Le plan peut également contenir l'évaluation des conséquences que l'approbation du plan entraînerait pour les créanciers concernés.

Il peut encore prévoir que les créances sursitaires ne pourront être compensées avec des dettes du créancier titulaire postérieures à l'homologation. Une telle proposition ne peut viser des créances connexes.

Lorsque la continuité de l'entreprise requiert une réduction de la masse salariale, un volet social du plan de réorganisation est prévu, dans la mesure où un tel plan n'a pas encore été négocié. Le cas échéant, celui-ci peut prévoir des licenciements.

Lors de l'élaboration de ce plan, les représentants du personnel au sein du conseil d'entreprise ou, à défaut, du comité pour la prévention et la protection au travail ou, à défaut, la délégation syndicale ou, à défaut, une délégation du personnel, seront entendus. »

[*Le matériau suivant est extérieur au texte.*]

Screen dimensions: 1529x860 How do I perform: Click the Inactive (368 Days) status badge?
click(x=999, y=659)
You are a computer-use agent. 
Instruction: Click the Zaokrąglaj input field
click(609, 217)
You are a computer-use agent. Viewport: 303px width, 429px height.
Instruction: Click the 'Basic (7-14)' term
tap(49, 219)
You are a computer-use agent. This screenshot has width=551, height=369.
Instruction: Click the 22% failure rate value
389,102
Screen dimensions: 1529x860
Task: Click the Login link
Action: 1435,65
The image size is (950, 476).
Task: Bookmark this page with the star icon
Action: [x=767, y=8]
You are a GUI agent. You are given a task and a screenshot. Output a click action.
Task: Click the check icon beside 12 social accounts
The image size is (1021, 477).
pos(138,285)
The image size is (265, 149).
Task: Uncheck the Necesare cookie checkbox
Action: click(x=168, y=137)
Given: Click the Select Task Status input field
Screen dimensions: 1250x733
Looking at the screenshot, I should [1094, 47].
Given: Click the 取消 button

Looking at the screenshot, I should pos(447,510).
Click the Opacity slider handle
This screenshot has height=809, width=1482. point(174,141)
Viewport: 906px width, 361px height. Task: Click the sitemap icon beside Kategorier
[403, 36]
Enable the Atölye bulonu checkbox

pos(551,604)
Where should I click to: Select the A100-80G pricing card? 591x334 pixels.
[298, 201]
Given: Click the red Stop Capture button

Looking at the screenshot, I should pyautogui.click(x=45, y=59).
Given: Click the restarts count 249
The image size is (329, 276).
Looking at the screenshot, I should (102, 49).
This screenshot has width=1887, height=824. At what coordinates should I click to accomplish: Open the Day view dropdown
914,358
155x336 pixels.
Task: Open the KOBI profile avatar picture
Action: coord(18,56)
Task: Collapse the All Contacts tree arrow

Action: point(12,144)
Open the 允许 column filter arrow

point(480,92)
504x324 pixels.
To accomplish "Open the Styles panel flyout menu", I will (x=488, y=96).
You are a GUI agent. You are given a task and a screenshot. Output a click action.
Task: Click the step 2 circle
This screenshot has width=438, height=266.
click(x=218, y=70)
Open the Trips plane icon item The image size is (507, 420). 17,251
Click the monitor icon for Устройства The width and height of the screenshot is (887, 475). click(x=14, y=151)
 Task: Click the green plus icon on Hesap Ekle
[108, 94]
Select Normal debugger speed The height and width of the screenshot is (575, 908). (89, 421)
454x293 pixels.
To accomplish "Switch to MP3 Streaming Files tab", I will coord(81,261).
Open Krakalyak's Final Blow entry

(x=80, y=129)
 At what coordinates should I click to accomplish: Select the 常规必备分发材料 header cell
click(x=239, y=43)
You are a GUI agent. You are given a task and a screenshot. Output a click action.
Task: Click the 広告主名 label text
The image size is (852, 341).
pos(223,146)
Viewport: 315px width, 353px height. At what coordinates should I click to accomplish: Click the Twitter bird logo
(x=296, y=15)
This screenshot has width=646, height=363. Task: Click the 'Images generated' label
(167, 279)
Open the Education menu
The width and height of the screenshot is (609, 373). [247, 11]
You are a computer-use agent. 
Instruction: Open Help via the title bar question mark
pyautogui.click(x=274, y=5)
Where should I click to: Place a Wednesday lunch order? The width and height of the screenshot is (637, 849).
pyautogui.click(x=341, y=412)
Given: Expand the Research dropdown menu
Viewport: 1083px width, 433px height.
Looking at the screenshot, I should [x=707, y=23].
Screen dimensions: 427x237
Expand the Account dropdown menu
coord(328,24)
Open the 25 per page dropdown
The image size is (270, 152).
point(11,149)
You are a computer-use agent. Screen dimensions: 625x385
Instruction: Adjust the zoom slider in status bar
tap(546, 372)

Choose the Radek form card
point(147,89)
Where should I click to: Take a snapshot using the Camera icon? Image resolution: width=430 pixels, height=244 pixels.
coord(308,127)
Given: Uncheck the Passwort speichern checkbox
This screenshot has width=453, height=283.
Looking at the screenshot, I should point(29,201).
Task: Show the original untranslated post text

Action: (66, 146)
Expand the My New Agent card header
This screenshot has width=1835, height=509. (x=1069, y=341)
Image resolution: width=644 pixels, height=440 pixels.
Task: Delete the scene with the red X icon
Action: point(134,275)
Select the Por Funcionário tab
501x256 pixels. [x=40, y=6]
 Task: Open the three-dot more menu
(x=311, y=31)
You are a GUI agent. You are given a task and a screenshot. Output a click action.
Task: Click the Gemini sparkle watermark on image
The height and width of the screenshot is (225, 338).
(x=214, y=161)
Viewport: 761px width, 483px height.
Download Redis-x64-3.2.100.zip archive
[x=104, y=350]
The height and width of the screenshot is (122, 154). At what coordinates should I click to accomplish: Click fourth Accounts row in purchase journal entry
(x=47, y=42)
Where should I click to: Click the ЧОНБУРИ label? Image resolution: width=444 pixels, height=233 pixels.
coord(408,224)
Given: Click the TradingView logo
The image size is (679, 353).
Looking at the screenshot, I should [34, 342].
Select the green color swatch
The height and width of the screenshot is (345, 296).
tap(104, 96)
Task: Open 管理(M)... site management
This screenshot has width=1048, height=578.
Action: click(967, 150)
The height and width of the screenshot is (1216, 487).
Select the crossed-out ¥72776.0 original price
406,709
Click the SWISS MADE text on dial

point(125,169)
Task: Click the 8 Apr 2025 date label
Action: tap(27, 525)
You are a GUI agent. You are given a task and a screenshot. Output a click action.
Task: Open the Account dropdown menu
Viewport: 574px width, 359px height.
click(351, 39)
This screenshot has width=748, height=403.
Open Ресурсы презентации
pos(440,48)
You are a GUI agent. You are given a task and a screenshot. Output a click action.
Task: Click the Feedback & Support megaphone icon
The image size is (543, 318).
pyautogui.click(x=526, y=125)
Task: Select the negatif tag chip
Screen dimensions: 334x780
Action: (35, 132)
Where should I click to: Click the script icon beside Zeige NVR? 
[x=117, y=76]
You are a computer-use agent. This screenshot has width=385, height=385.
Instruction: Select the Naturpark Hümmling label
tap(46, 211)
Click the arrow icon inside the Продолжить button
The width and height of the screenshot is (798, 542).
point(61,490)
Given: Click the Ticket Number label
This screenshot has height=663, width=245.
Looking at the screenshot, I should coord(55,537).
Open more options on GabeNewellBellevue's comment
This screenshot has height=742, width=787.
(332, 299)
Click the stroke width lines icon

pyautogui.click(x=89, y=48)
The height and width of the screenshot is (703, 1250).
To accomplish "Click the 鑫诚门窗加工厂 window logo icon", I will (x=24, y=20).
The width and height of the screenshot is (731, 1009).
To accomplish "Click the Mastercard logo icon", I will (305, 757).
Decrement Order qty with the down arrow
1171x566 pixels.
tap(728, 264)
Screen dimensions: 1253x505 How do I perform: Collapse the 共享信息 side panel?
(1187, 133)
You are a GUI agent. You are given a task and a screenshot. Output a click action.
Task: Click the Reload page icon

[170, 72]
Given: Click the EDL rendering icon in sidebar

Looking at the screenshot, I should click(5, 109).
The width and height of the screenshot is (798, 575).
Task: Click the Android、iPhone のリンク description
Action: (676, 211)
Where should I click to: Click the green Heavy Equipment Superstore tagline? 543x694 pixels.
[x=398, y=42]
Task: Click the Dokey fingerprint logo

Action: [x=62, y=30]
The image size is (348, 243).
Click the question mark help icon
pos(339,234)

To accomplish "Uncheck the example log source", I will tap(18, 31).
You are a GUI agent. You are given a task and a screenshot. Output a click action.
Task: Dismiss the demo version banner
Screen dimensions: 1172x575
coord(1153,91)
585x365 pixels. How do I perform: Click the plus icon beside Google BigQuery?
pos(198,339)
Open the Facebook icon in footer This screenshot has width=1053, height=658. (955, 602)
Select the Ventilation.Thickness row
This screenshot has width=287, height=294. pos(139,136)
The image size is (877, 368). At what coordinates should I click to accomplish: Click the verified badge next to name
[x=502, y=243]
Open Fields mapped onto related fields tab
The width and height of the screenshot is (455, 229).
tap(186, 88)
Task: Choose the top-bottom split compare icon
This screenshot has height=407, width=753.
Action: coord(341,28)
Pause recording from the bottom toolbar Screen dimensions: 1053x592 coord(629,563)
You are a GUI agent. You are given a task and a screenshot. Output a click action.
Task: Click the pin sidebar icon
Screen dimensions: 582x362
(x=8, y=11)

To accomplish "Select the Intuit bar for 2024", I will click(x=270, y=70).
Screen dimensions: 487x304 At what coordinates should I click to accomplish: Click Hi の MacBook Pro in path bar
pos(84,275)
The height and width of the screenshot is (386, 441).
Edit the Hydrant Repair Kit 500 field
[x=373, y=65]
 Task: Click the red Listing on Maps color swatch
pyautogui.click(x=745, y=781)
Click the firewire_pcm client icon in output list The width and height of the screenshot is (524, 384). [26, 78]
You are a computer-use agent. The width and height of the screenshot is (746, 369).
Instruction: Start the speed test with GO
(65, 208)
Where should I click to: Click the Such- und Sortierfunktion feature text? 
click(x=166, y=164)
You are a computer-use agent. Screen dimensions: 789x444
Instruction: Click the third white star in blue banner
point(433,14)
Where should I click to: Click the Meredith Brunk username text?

L'article 50 de la même loi prévoit, pour les créanciers sursitaires extraordinaires titulaires, en application de l'article 2, h), de la même loi, d'une créance sursitaire extraordinaire selon les termes des articles 2, c) et 2, d):

« Sans préjudice du paiement des intérêts qui leur sont conventionnellement ou légalement dus sur leurs créances, le plan peut prévoir le sursis de l'exercice des droits existants des créanciers sursitaires extraordinaires pour une durée n'excédant pas vingt-quatre mois à dater du dépôt de la requête.

Dans les mêmes conditions, le plan peut prévoir une prorogation extraordinaire de ce sursis pour une durée ne dépassant pas douze mois. Dans ce cas, le plan prévoit qu'à l'échéance du premier délai de sursis, le débiteur soumettra au tribunal, son créancier entendu, la preuve que la situation financière et les recettes prévisibles de l'entreprise la mettront, selon les prévisions raisonnables, à même, à l'expiration de cette période supplémentaire, de rembourser intégralement les créanciers sursitaires extraordinaires concernés, et qu'à défaut d'apporter cette preuve, le débiteur entendra ordonner la fin de ce sursis.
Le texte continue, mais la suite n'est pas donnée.